NCO offers has great solutions, but some of the functionality is buggy or missing on windows. The Python bindings often have similar issues. Panoply can open the individual files but offers no solution to connecting datasets. The guide for using wget was basic but clear--I would love to see something like that for dealing with the files after.
We have discussed several suggestions that may work for you. If you can provide specifics on the data you are attempting to use, we can tailor our response better to match your needs. Here are some specifications that would be useful to know: Level 2 or Level 3? Temporal resolution? File format? For the latter, we would assume netCDF, but that is not the only format we provide.
I found a solution by installing cygwin to combine files with NCO commands and then individually exported .csv files from variables I needed using panoply. I don't think this is the most efficient method...
I am using GLDAS L4 data from Noah and the netCDF .nc4 files.
If others are facing this problem I would be happy to share my workaround here if appropriate!
Regarding general advice, we saw that you can use Cygwin.
Cdo has a lot of functionality: https://code.mpimet.mpg.de/projects/cdo/. Some of our staff members find it is more useful than nco.
Gdal has some good tools as well. https://gdal.org/programs/
Hello. My fellow staff members would like to know what you meant by "connecting datasets" in your original question; what is your goal? They may be able to offer more specific advice.
By connecting datasets I mean combining the individual files that wget returned with time as the record dimension. Before I used earthdata I had never really worked extensively with the windows command prompt or large amounts of data and found the task a little intimidating--problems such as having a space in my windows username or limits of the windows NCO binary kept coming up and sending me back to Stack Overflow or Source Forge forums. Maybe its best if I just post the step by step and we can point out where there is an easier way. Full disclosure, most of this was new to me.

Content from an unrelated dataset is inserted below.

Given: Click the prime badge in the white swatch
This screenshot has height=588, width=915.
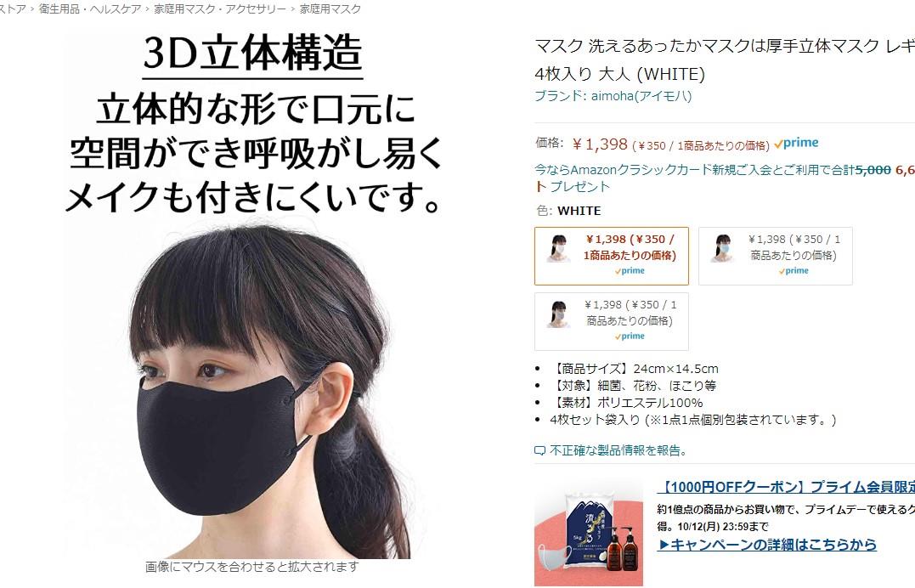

wget: install to C:\ and have a folder with the data there as well. This was related to having a space in my windows username between my first and last name and the install automatically choosing a folder with that username in the path.
install cygwin: install cygwin and add the cygwin64\bin to Path in the environment variables menu. I then moved all NCO .exe files I downloaded in a windows tarball from https://eternallybored.org/misc/wget/ into cygwin64\bin.

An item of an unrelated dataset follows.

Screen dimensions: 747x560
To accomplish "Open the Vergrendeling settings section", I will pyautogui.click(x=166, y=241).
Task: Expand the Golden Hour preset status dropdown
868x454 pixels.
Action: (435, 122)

combine .nc4 files: I combined the 500 or so .nc4 files I had using the record dimension of 'time', but when I opened panoply and looked to use functions or plot data I received the error that NaN inputs were present. I decided to combine all files with the command 'ncecat *.nc4 outputfile.nc4'. The combined file with no record dimension specified didn't return the NaN error.
Creating my desired data frame: I ultimately wanted a handful of variables for one location to combine with a .csv files with agricultural data. I used panoply to export the variables one by one to .csv, opened them with excel, and pasted them into my main spreadsheet. For variables like soil moisture that exported thousands of inputs more than the amount of records through the file>export csv option, I created a line plot with record as the horizontal access and copy and pasted the data from the array tab. In excel, I converted the record to the correct dates (record 1= January 1980, record 2 = February 1980 etc.).
I hope this gives a clearer idea of a novice getting lost after the files finished downloading!